Research has found that taxi drivers, sales people and other workers who spent long periods of time driving report higher rates of low back pain and injuries, and drivers who drive for more than four hours each day are six times more likely to miss work due to back problems.  Additionally, British organization Green Flag found that one-third of male drivers sit with their legs fully extended which can strain back muscles and a third of women sit too close to the wheel, which can also be problematic for the back. Sitting in a car also exposes the driver to vibration, and poorly-placed controls that require long or awkward reaches can make matters even worse.


 


Stress:


Eight o’clock approaches rapidly.  You need to be there on time, you throw the kids in the car, kicking and fighting, and head out to battle for position on the road with other drivers in the same situation.  You jockey for position in tight spaces, drive defensively and offensively all at the same time, while also keeping your eyes on the road, on your speed, and on other drivers.  Where does all of this take you?  To another day at the office, now armed with a big pile of stress. And that, says research, could leave you more vulnerable to injury or illness.


 


In 2004, Dr. Jason Devereux from University of Surrey‘s Robens Centre for Health Ergonomics, conducted a large-scale study regarding the impact of stress on workers.  Following 3100 workers for approximately 15 months, Devereux found that workers who reported high levels of stress were four- to five-times more likely to report that they were depressed or mentally strained, or that they had headaches, fatigue, stomach problems, trembling hands or a loss of appetite.  They also had a 50 percent greater chance of taking more than five days off work for health reasons.


 


Sleep:


For some people, commuting to work long distances can also mean losing sleep.  A recent Business Week report on “Extreme Commuting” noted that 3.4 million Americans now spend more than an hour and a half commuting each day, and that number is expected to increase as workers seeking affordable and suitable housing and schools continue to drive further and further away from their workplaces to find them.
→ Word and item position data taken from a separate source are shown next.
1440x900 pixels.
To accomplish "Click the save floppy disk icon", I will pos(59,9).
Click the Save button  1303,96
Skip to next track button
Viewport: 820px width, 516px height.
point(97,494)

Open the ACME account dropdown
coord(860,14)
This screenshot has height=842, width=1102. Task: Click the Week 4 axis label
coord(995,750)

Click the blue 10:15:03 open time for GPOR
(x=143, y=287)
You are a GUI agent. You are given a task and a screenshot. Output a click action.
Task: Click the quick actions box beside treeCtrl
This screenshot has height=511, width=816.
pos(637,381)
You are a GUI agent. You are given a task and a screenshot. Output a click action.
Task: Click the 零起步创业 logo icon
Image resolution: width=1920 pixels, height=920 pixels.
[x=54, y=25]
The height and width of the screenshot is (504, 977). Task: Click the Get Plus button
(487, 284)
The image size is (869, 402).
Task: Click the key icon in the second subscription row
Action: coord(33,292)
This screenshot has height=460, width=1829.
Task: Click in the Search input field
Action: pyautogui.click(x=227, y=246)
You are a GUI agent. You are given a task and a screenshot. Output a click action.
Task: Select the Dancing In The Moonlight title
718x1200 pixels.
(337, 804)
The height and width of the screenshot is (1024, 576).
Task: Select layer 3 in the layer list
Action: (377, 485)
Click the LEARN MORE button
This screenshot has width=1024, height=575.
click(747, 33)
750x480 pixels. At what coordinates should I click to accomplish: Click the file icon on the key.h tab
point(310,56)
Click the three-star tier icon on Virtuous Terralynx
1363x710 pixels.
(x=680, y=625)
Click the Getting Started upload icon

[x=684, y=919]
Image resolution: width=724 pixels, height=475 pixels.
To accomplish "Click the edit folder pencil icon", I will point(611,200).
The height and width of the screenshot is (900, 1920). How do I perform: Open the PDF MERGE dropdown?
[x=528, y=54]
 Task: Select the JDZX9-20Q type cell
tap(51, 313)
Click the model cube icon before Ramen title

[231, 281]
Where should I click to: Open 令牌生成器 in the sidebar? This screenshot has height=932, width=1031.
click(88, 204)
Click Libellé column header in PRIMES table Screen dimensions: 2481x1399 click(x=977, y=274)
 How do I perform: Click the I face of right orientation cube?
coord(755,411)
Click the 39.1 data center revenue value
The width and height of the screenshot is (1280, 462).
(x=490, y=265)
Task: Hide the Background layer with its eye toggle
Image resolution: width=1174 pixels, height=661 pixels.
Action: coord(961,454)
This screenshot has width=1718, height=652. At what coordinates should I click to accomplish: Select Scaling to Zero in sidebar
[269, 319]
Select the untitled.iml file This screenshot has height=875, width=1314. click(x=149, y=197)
Some extreme commuters awaken as early as 3 a.m. to make the morning commute, arriving back home long after dark, others may have the luxury of sleeping until 4 or 5 a.m.


 


What does all this long distance commuting add up to?  Tired workers.  According to the 2005 Sleep in America poll, released this week by the National Sleep Foundation (NSF), 38 percent of Americans regularly wake up “un-refreshed,” half report their fatigue is making them “not up to par” while at work, 60 percent admit they drove drowsy in the past year, with four percent stating that their drowsy driving either caused or nearly caused an automobile accident.  And nearly one-third of the respondents said that sleepiness make them either miss work or make mistakes at work during the past three months.